Stro tegen lichte vorst
stro
Figuur 2: Een goede bietenkuil voorkomt bewaarverliezen.
3.4.3. Mengkuil voederbieten en maïs Daar verse voederbieten tijdens de bewaring aan verliezen onderhevig zijn, dienen ze tijdens de wintermaanden verstrekt te worden. Door voederbieten samen met maïs in te kuilen, kunnen bieten tijdens een langere periode in het rantsoen voor vleesvee en melkvee aangewend worden. Door samen met maïs in te kuilen kunnen de bieten niet meer bevriezen noch rotten en schakelt men het extra werk uit dat nodig is om verse bieten te vervoederen.
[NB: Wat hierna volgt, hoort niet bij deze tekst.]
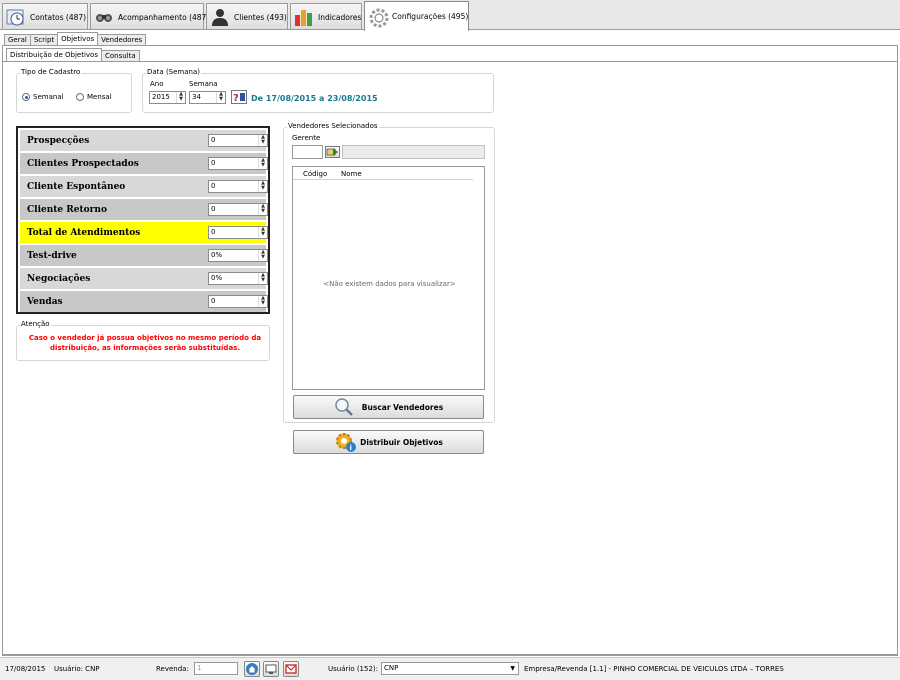 The width and height of the screenshot is (900, 680). Describe the element at coordinates (402, 442) in the screenshot. I see `distribuir-objetivos-label: Distribuir Objetivos` at that location.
Tijdens het kuilproces treedt bovendien een fermentatie op waardoor de aanwezige suiker in de bieten bijna volledig omgezet wordt. Het lager suikergehalte in mengkuilen, samen met het feit dat bieten met maïskuilvoeder verstrekt worden, reduceert de kans op pensstoornissen. Vanuit voedertechnisch standpunt dient evenwel gewezen te worden op het feit dat voederbieten en maïskuilvoeder elkaars tekorten nauwelijks aanvullen: beiden zijn gekenmerkt door een tekort aan eiwit en mineralen. Enkel op gebied van structuur zijn ze complementair. Anderzijds bieden bieten in mengkuilen het voordeel dat het vervoederen (uitkuilen + verstrekken) kan gemechaniseerd worden. Vermits voederbieten minder dan 20 % DS bevatten, zal het samen inkuilen met maïs het DS-gehalte van de mengkuil verlagen. Dit kan aanleiding geven tot een verhoogd sapverlies alsook een verhoogd verlies van nutriënten. Een verhouding van twee delen maïs en een deel bieten op basis van DS is haalbaar.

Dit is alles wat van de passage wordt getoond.